== INPUT DATA ==

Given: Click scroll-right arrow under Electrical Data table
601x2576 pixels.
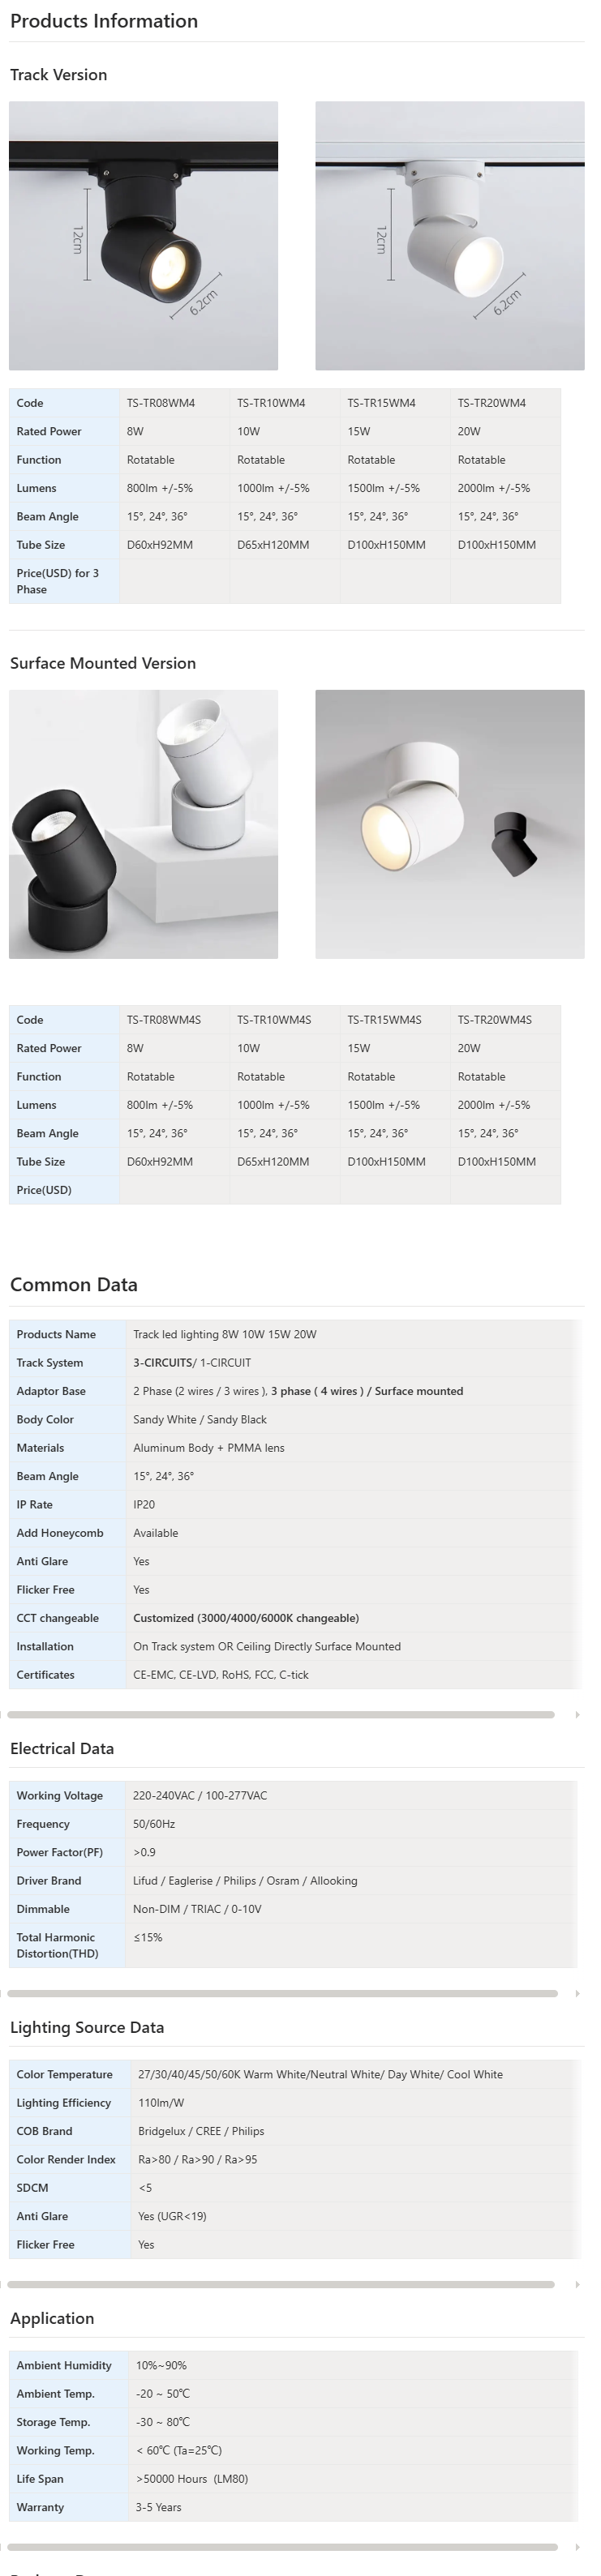Looking at the screenshot, I should (x=577, y=1994).
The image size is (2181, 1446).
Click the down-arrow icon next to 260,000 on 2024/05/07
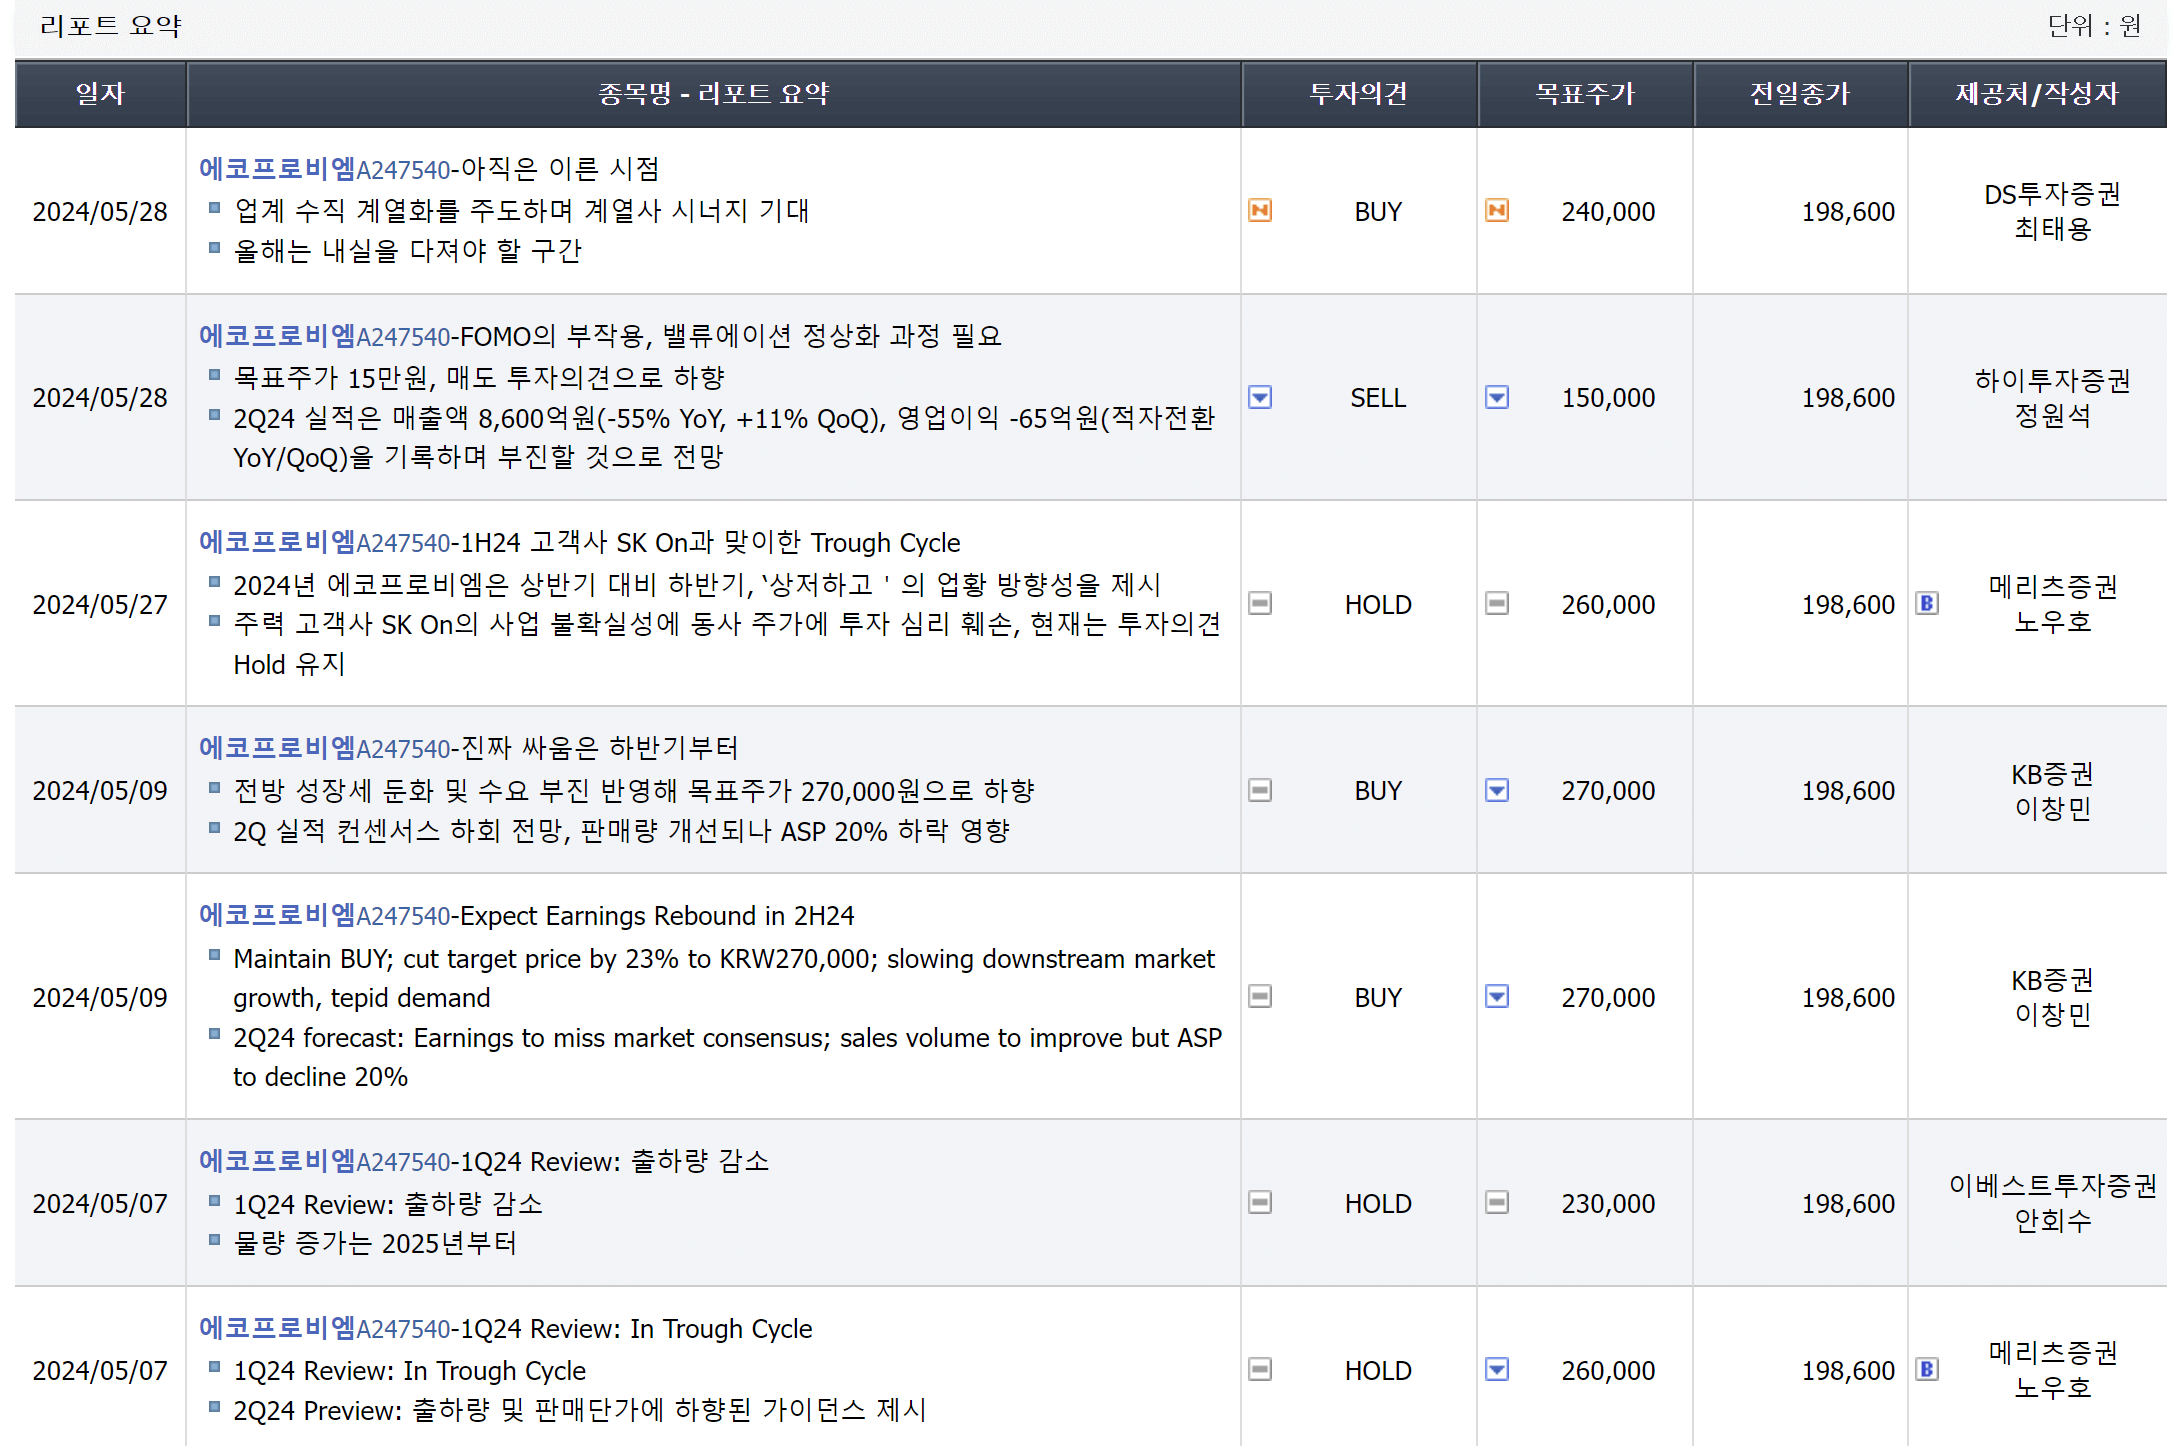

===

TASK BRIEF = Copy every line of this listing word for word, leaving out the pictures.

WRITTEN ANSWER =
Given: Click scroll-right arrow under Electrical Data table
601x2576 pixels.
Looking at the screenshot, I should (x=577, y=1994).
The image size is (2181, 1446).
Click the down-arrow icon next to 260,000 on 2024/05/07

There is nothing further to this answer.